Tentang Novel "Tuhan Izinkan aku Menjadi Pelacur"

 Beberapa minggu lalu ada seorang teman yang meminta pandangan saya tentang sebuah buku yang sebenarnya sudah saya baca tapi tidak  tamat, ia memintanya setelah membaca tulisan saya yang ini. Mungkin ia ingin tahu lebih banyak atau mengetes keyakinan saya, saya tidak tahu tapi yang pasti buku itu memang memberikan beberapa sudut pandang yang berbeda. 

Buku itu judulnya “Tuhan Izinkan Aku Menjadi Pelacur” karya bapak Muhidin M Dahlan yang sangat luar biasa.



Jadi singkatnya dalam cerita itu pemeran utama yang bernama Nidah Kirani kecewa dengan apa yang telah ia persembahkan selama ini, ia kecewa dengan agamanya, kecewa dengan Tuhannya, ia kecewa dengan laki-laki yang menjamah tubuhnya (walau sebenarnya ia menyetujuinya). Kekecewaan pada kelompok Jemaah yang ia anggap bisa membawanya menuju mimpi yang sangat indah, membangun negara islamiyah, ternyata hanya omong kosong, wanita yang awalnya selalu bermesraan dengan Tuhan setiap malam, menekuni hidup sederhana layaknya para sufi, selalu mengagunakan Tuhan merasa bahwa semua muanya terlalu abstrak untuk tekuni, hatinya tidak puas dengan semua yang sudah ia lakukan, ia buntu dan kecewa dan melawan Tuhan dengan menjadi pelacur menjadi hina menurut banyak orang. 

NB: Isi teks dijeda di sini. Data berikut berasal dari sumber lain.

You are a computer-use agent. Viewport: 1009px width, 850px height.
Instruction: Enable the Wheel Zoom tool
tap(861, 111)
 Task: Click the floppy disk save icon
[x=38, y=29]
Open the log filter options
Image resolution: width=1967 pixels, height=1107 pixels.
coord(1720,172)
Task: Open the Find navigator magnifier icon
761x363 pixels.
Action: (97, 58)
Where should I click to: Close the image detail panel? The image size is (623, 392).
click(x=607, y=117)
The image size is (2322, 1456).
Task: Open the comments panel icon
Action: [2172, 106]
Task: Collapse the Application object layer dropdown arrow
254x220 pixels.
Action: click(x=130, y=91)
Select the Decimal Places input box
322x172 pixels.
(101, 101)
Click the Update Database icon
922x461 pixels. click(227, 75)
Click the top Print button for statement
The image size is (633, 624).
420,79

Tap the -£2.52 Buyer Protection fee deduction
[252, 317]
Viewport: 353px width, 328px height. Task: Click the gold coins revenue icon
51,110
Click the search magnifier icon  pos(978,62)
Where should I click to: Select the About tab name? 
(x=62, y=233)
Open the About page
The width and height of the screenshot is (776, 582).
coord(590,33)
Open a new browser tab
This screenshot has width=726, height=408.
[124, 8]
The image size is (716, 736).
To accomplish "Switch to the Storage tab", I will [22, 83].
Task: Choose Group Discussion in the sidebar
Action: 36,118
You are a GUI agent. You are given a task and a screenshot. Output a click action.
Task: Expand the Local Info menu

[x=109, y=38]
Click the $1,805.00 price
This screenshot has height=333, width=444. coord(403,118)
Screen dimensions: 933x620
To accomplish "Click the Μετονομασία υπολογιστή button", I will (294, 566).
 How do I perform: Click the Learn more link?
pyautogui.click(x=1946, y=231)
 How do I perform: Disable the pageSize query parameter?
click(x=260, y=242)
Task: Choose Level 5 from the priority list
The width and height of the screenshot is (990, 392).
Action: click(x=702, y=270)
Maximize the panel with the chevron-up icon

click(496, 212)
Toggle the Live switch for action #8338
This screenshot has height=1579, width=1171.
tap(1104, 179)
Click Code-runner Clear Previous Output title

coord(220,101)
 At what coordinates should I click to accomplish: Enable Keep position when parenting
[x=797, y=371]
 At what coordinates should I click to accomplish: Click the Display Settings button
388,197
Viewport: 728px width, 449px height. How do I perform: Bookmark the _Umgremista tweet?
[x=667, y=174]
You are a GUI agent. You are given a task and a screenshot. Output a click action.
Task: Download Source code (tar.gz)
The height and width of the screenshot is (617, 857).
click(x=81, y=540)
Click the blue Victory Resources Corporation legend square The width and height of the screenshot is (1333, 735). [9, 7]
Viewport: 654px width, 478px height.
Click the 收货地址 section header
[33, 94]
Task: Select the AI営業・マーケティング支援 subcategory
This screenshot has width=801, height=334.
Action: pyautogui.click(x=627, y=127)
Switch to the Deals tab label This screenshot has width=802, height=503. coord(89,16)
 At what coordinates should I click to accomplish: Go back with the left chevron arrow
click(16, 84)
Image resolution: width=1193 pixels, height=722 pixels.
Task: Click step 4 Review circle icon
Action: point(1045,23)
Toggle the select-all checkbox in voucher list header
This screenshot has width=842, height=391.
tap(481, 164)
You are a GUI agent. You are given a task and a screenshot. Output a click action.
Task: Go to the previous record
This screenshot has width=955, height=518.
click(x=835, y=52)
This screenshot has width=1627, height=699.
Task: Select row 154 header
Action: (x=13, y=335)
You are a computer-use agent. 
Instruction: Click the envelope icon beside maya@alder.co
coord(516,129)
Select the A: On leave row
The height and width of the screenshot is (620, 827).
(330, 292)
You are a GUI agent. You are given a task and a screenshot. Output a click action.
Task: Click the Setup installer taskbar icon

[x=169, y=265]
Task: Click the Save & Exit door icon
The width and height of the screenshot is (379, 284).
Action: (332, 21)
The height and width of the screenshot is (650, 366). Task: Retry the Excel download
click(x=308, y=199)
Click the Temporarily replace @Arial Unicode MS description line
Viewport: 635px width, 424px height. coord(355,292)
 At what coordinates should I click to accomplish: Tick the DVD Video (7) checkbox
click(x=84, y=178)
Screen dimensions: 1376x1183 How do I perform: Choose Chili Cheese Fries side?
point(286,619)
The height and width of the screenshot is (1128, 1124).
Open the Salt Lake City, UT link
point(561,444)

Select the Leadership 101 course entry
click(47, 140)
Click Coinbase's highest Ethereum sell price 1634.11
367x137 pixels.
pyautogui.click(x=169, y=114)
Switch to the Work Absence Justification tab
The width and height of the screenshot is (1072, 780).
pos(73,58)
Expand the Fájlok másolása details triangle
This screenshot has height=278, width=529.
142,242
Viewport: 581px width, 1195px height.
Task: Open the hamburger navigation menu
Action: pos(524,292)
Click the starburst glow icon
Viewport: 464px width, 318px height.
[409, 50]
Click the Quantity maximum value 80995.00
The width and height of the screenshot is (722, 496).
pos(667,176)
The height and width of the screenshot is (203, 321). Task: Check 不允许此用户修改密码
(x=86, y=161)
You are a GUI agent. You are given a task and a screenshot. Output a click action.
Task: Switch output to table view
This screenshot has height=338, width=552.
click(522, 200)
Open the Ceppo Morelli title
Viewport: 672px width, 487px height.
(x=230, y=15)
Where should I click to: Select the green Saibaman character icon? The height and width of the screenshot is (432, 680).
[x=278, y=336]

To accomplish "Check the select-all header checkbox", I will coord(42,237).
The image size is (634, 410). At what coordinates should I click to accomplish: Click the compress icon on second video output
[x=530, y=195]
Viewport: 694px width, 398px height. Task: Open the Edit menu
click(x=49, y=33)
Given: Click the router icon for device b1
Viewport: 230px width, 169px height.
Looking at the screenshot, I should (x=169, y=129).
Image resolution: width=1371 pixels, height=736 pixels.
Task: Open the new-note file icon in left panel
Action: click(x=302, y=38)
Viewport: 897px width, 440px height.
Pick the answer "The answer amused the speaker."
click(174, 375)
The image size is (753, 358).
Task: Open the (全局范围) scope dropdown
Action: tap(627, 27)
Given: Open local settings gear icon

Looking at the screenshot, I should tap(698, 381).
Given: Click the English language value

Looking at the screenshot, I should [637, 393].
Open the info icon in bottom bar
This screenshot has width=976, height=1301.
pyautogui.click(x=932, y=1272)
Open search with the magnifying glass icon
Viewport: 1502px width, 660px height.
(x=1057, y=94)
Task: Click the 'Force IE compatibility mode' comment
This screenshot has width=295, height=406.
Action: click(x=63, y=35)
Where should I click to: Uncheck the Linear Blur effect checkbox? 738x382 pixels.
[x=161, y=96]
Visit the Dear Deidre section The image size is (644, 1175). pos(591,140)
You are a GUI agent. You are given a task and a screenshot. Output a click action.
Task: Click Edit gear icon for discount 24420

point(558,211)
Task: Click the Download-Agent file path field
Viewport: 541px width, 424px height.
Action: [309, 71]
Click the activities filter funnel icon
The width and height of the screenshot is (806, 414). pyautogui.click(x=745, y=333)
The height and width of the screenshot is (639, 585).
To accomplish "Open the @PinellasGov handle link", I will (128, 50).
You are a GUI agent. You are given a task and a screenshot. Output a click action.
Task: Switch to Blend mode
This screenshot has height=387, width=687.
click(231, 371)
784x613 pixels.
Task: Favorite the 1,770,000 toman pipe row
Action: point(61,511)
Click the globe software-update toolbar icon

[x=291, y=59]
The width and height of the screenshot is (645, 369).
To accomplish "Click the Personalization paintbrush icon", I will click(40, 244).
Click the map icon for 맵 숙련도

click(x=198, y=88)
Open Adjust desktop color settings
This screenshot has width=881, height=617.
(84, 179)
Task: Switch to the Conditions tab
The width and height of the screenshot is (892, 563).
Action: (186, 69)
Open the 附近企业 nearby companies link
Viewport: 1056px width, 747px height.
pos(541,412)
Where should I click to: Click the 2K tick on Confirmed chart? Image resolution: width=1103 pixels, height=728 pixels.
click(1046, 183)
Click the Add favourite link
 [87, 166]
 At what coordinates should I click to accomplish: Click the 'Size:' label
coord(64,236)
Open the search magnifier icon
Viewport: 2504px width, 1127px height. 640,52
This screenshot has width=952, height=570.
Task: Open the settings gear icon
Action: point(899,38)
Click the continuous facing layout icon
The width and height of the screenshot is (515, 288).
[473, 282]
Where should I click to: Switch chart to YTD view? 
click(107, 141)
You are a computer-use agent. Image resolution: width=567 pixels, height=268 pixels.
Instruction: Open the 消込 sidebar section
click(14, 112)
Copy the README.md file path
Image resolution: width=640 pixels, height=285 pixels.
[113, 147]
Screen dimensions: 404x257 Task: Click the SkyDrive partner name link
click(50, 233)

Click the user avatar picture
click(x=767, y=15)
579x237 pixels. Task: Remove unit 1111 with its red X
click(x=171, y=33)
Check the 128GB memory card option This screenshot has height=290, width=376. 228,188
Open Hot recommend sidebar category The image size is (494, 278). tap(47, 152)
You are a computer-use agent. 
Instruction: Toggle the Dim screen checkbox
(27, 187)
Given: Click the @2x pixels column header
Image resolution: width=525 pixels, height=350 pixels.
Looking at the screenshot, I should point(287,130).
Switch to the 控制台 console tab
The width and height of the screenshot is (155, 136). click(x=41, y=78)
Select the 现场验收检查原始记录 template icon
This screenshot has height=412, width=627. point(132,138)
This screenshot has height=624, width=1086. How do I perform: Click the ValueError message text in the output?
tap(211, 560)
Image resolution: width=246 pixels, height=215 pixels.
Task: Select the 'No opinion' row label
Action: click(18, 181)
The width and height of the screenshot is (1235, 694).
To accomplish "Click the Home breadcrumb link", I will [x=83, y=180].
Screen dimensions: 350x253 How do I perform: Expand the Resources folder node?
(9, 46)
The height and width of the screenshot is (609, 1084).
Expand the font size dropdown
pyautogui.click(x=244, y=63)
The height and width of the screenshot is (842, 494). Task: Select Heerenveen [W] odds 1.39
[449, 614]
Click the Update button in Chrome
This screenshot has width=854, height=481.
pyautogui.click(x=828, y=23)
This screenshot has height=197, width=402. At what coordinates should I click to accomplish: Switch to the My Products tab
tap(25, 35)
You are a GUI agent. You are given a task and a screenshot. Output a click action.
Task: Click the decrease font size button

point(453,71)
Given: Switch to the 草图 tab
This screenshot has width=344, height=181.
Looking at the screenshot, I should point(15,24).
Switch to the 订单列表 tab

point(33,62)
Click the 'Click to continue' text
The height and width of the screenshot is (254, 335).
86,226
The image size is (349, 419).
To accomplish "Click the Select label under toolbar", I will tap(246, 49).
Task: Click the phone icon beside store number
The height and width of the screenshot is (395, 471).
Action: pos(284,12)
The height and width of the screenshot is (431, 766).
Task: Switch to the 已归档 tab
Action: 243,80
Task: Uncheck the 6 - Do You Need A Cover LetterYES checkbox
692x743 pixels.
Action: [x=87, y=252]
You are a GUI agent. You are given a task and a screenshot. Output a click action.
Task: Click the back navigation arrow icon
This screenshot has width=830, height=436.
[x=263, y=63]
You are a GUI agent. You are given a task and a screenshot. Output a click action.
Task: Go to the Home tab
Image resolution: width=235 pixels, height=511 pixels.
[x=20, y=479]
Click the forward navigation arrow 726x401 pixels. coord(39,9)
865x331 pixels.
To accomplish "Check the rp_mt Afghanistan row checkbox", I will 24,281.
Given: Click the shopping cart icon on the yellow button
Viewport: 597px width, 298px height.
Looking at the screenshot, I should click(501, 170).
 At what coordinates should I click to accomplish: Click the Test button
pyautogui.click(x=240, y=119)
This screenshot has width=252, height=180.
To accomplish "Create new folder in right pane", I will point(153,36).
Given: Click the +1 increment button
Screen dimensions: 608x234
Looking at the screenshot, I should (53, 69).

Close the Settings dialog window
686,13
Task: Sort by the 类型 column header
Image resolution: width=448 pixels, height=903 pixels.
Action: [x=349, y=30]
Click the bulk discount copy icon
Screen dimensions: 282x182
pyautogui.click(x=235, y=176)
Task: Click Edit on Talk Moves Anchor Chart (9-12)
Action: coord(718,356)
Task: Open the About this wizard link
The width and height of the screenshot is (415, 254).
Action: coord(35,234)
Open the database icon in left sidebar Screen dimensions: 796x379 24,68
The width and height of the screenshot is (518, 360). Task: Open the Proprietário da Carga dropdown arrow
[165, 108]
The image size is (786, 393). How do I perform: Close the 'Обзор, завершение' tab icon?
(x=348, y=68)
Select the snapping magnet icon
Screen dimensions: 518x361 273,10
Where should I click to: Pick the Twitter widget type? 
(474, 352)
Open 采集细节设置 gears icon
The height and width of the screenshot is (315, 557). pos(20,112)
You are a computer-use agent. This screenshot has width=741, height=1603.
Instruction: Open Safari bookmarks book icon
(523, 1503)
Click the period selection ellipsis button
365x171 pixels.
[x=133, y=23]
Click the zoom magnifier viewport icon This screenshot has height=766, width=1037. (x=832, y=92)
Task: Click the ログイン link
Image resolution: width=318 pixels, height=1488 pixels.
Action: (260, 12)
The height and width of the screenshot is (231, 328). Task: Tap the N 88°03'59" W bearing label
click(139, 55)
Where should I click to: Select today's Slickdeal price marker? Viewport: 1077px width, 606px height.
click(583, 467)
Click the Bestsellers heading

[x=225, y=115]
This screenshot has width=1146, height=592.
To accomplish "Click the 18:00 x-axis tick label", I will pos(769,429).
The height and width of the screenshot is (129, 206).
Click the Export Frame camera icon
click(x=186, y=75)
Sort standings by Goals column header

Dalam cerita itu pernah satu kalimat yang menohok menampar saya, kalimat nya kurang lebih begini “seharusnya kita mendengarkan ucapan setan supaya mendapatkan keseimbangan informasi”

BACA JUGA 5 Tahapan Mengatasi Kesulitan Hidup

Kita atau saya sebenarnya sangat sering  mengatakan untuk selalu mendengar semua dari kedua belah pihak, lalu kenapa kita tidak pernah mendengar kesaksian setan dan teman-temannya? Hah gila ucapan apa ini yakan? Tapi memang benar kenapa kita tidak pernah mendengarnya? Karena ia selalu menjerumuskan kita bukan begitu? Ia tidak bisa dipercaya, informasi yang kita dapat darinya hanyalah tipu daya, bukan malah mendapatkan keseimbangan informasi, barangkali kita malah mendapatkan jebakan batman. Ya mungkin karena kita sedari awal memang sudah menanamkan bahwa Tuhan itu ada dan Ia yang menciptakan kita dan kita wajib tunduk atas segala-galanya dari Dia meski terkadang seperti dicoba-coba atau dipermainkan.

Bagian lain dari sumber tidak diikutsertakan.